> _To do_
Write out the data exactly, every line included.

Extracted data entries
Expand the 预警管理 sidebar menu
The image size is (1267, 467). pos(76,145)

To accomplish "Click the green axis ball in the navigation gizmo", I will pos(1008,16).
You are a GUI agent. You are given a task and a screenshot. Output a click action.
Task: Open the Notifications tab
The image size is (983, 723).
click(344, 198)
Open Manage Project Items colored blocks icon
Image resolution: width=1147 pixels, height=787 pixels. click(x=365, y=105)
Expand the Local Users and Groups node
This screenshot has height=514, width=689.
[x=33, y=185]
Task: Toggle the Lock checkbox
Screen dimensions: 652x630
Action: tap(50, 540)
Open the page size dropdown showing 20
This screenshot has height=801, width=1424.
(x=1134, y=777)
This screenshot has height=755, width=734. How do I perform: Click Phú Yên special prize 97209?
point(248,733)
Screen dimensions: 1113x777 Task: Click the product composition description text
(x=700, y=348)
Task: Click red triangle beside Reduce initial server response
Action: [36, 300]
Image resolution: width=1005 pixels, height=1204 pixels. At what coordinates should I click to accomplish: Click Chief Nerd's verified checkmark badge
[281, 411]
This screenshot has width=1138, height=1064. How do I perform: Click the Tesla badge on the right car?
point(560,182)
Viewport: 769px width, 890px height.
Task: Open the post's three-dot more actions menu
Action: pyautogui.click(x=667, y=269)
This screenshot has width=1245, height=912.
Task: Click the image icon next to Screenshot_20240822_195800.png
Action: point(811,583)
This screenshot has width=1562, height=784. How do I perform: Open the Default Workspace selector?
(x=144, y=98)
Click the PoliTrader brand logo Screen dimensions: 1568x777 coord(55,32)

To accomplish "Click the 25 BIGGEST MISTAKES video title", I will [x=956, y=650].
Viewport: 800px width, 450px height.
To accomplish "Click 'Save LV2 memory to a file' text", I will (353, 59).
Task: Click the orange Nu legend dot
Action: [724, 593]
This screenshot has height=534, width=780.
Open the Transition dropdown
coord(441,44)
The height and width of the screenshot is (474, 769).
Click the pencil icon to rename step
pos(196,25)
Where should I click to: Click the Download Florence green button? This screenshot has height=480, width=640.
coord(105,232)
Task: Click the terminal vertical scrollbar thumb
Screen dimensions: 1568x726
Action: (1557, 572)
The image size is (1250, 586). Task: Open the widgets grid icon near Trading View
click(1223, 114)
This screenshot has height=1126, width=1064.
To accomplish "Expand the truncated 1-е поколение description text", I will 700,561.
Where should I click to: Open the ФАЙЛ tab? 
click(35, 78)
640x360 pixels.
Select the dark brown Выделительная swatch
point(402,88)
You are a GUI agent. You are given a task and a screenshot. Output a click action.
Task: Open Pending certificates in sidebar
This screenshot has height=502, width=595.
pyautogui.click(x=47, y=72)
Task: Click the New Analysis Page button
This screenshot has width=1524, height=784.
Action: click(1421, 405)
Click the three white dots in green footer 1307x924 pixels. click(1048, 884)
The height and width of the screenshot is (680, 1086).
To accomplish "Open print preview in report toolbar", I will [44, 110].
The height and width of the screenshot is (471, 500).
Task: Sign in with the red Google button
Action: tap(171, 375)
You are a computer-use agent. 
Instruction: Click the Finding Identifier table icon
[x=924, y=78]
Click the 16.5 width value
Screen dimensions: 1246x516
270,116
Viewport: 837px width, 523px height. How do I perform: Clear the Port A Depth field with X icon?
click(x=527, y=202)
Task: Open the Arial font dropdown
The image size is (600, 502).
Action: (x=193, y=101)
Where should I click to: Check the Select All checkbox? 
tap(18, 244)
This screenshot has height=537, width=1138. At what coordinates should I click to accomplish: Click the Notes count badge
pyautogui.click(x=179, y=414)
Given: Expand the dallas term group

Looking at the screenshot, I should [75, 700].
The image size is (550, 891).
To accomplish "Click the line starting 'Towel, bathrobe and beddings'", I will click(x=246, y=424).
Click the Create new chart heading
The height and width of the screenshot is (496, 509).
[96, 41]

> _Solution to the exercise_
Expand the 预警管理 sidebar menu
The image size is (1267, 467). pos(76,145)

To accomplish "Click the green axis ball in the navigation gizmo", I will pos(1008,16).
You are a GUI agent. You are given a task and a screenshot. Output a click action.
Task: Open the Notifications tab
The image size is (983, 723).
click(344, 198)
Open Manage Project Items colored blocks icon
Image resolution: width=1147 pixels, height=787 pixels. click(x=365, y=105)
Expand the Local Users and Groups node
This screenshot has height=514, width=689.
[x=33, y=185]
Task: Toggle the Lock checkbox
Screen dimensions: 652x630
Action: tap(50, 540)
Open the page size dropdown showing 20
This screenshot has height=801, width=1424.
(x=1134, y=777)
This screenshot has height=755, width=734. How do I perform: Click Phú Yên special prize 97209?
point(248,733)
Screen dimensions: 1113x777 Task: Click the product composition description text
(x=700, y=348)
Task: Click red triangle beside Reduce initial server response
Action: [36, 300]
Image resolution: width=1005 pixels, height=1204 pixels. At what coordinates should I click to accomplish: Click Chief Nerd's verified checkmark badge
[281, 411]
This screenshot has width=1138, height=1064. How do I perform: Click the Tesla badge on the right car?
point(560,182)
Viewport: 769px width, 890px height.
Task: Open the post's three-dot more actions menu
Action: pyautogui.click(x=667, y=269)
This screenshot has width=1245, height=912.
Task: Click the image icon next to Screenshot_20240822_195800.png
Action: point(811,583)
This screenshot has width=1562, height=784. How do I perform: Open the Default Workspace selector?
(x=144, y=98)
Click the PoliTrader brand logo Screen dimensions: 1568x777 coord(55,32)

To accomplish "Click the 25 BIGGEST MISTAKES video title", I will [x=956, y=650].
Viewport: 800px width, 450px height.
To accomplish "Click 'Save LV2 memory to a file' text", I will (353, 59).
Task: Click the orange Nu legend dot
Action: [724, 593]
This screenshot has height=534, width=780.
Open the Transition dropdown
coord(441,44)
The height and width of the screenshot is (474, 769).
Click the pencil icon to rename step
pos(196,25)
Where should I click to: Click the Download Florence green button? This screenshot has height=480, width=640.
coord(105,232)
Task: Click the terminal vertical scrollbar thumb
Screen dimensions: 1568x726
Action: (1557, 572)
The image size is (1250, 586). Task: Open the widgets grid icon near Trading View
click(1223, 114)
This screenshot has height=1126, width=1064.
To accomplish "Expand the truncated 1-е поколение description text", I will 700,561.
Where should I click to: Open the ФАЙЛ tab? 
click(35, 78)
640x360 pixels.
Select the dark brown Выделительная swatch
point(402,88)
You are a GUI agent. You are given a task and a screenshot. Output a click action.
Task: Open Pending certificates in sidebar
This screenshot has height=502, width=595.
pyautogui.click(x=47, y=72)
Task: Click the New Analysis Page button
This screenshot has width=1524, height=784.
Action: click(1421, 405)
Click the three white dots in green footer 1307x924 pixels. click(1048, 884)
The height and width of the screenshot is (680, 1086).
To accomplish "Open print preview in report toolbar", I will [44, 110].
The height and width of the screenshot is (471, 500).
Task: Sign in with the red Google button
Action: tap(171, 375)
You are a computer-use agent. 
Instruction: Click the Finding Identifier table icon
[x=924, y=78]
Click the 16.5 width value
Screen dimensions: 1246x516
270,116
Viewport: 837px width, 523px height. How do I perform: Clear the Port A Depth field with X icon?
click(x=527, y=202)
Task: Open the Arial font dropdown
The image size is (600, 502).
Action: (x=193, y=101)
Where should I click to: Check the Select All checkbox? 
tap(18, 244)
This screenshot has height=537, width=1138. At what coordinates should I click to accomplish: Click the Notes count badge
pyautogui.click(x=179, y=414)
Given: Expand the dallas term group

Looking at the screenshot, I should [75, 700].
The image size is (550, 891).
To accomplish "Click the line starting 'Towel, bathrobe and beddings'", I will click(x=246, y=424).
Click the Create new chart heading
The height and width of the screenshot is (496, 509).
[96, 41]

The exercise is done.